'''
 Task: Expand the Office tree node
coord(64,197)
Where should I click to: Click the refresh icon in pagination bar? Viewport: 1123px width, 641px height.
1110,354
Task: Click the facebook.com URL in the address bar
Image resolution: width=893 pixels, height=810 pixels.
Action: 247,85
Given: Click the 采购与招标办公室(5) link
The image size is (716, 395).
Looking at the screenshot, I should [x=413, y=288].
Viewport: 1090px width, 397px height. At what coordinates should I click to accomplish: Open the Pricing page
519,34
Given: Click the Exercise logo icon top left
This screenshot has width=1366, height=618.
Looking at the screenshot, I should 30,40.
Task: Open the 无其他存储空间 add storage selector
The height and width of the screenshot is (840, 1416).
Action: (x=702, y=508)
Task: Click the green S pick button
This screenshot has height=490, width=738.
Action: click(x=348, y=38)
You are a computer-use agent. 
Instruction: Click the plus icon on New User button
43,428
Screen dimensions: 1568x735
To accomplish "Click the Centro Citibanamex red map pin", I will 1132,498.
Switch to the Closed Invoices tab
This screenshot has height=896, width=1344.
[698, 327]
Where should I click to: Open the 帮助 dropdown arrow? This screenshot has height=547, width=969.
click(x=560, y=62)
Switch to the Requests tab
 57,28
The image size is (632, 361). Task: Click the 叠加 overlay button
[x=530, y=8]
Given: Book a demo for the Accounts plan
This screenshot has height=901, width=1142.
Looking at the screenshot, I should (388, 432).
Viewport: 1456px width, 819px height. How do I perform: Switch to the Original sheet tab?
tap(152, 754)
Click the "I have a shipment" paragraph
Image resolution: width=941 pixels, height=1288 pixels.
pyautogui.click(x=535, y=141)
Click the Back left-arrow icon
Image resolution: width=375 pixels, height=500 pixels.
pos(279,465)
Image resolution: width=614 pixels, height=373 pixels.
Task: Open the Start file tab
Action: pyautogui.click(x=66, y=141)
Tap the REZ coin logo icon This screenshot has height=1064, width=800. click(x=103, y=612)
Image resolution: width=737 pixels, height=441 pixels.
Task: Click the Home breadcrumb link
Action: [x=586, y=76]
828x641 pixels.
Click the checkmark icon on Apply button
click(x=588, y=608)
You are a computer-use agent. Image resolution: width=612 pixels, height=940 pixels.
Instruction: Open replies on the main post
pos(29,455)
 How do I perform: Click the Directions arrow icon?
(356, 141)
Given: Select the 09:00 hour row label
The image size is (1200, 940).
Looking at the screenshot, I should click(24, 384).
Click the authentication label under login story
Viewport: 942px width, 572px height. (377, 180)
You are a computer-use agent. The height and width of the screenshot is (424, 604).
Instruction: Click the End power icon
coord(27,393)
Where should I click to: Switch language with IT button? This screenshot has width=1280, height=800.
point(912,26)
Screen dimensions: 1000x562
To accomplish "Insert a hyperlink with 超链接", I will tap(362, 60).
'''
| Exercise aim |
Extract every line of the items above that contains the word "should".

| Task result |
Where should I click to: Click the refresh icon in pagination bar? Viewport: 1123px width, 641px height.
Looking at the screenshot, I should [x=413, y=288].
Viewport: 1090px width, 397px height. At what coordinates should I click to accomplish: Open the Pricing page
Looking at the screenshot, I should 30,40.
Where should I click to: Open the 帮助 dropdown arrow? This screenshot has height=547, width=969.
Looking at the screenshot, I should (388, 432).
Looking at the screenshot, I should click(24, 384).
Where should I click to: Switch language with IT button? This screenshot has width=1280, height=800.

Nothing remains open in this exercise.